Using the listing that follows, filter out every line lacking the string "target" and return the rest.

§ **Data to process**:
════

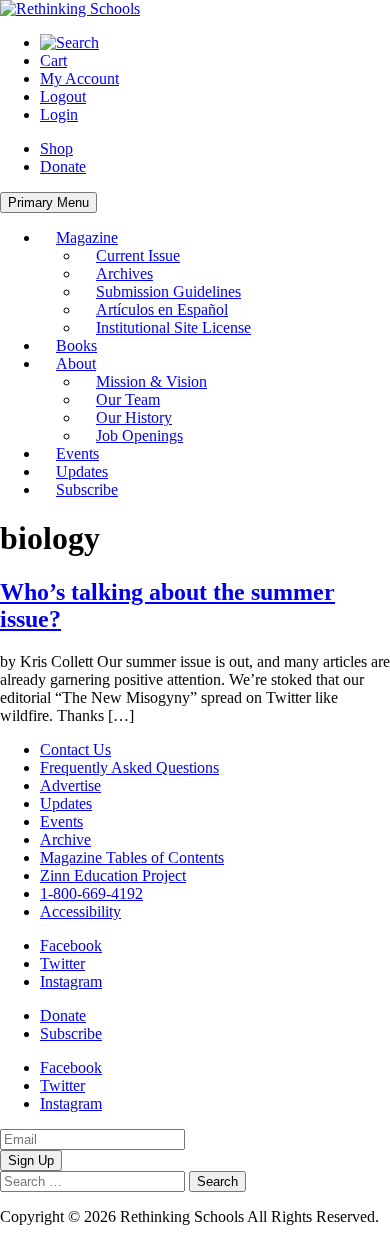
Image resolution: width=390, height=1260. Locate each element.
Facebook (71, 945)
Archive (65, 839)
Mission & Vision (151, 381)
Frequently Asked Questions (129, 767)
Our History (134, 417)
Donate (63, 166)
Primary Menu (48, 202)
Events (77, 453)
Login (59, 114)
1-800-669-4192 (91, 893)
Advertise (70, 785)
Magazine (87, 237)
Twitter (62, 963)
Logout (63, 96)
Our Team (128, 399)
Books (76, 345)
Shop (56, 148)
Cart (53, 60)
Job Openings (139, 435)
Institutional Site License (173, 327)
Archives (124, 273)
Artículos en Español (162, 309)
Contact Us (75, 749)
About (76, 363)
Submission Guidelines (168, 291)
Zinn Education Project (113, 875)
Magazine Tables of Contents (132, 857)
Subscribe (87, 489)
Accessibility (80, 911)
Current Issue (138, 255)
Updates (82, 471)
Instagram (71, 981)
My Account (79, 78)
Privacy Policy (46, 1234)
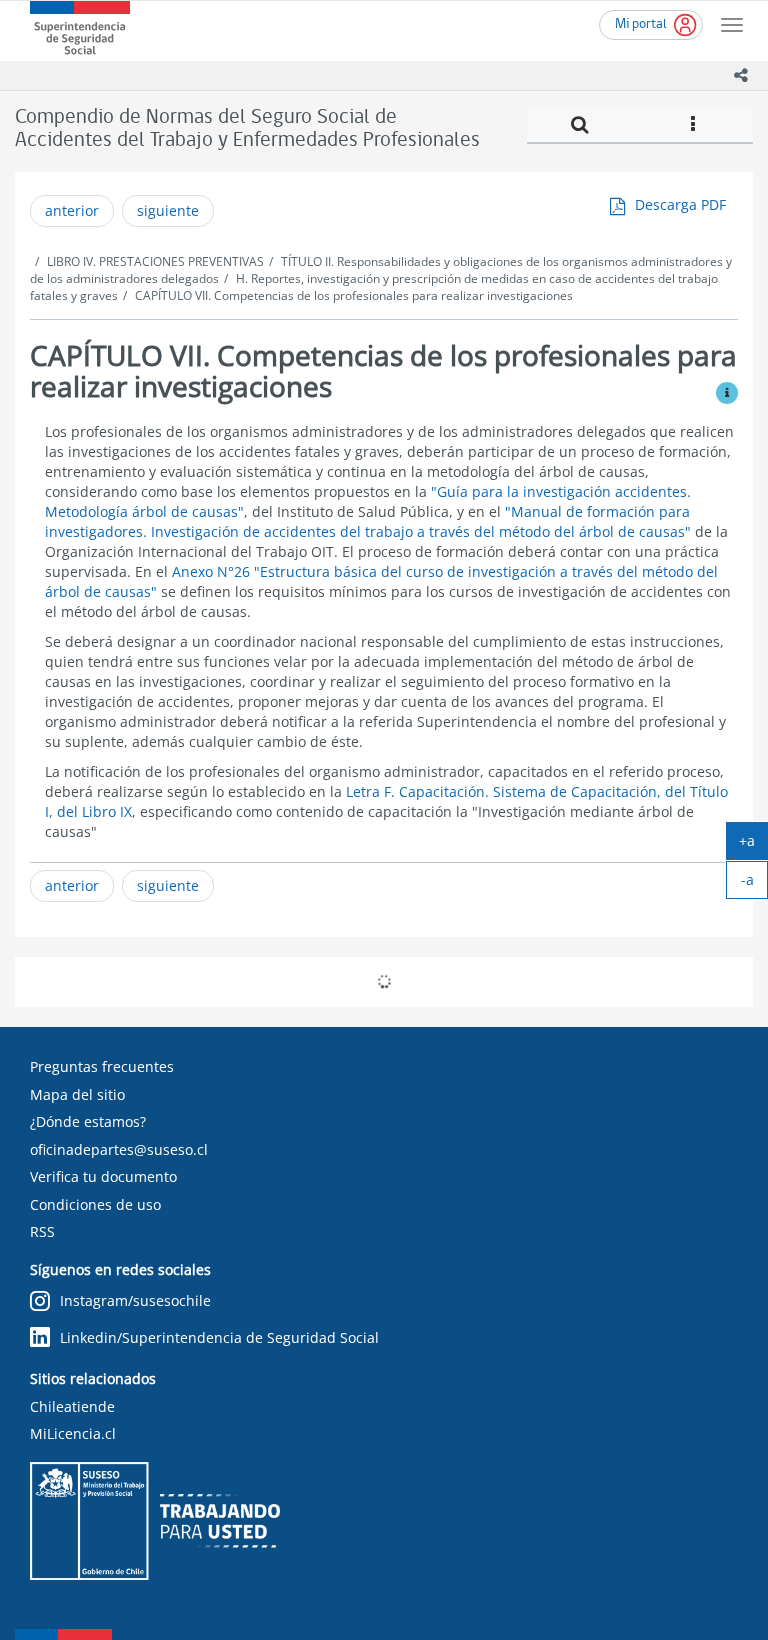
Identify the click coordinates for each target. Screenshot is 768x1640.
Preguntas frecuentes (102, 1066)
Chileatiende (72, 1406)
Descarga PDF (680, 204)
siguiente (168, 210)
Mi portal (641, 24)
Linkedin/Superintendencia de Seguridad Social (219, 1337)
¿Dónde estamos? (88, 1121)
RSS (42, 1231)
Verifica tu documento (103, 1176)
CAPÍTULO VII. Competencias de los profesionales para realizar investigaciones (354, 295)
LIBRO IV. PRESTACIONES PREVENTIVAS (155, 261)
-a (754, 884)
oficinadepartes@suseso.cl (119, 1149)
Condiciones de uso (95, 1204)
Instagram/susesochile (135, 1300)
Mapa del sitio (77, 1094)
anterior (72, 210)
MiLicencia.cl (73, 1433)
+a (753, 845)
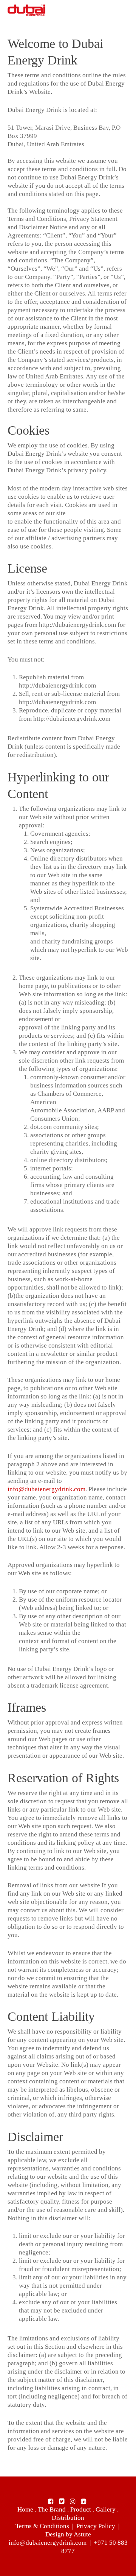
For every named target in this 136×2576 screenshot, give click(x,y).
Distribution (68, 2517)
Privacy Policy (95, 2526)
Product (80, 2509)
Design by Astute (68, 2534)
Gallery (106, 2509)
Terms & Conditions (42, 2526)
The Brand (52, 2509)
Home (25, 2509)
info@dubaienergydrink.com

════

§ **Written response**:
Identify the click coordinates for each target. Screenshot is 768x1640.
For every named target in this 136×2576 screenshot, give click(x,y).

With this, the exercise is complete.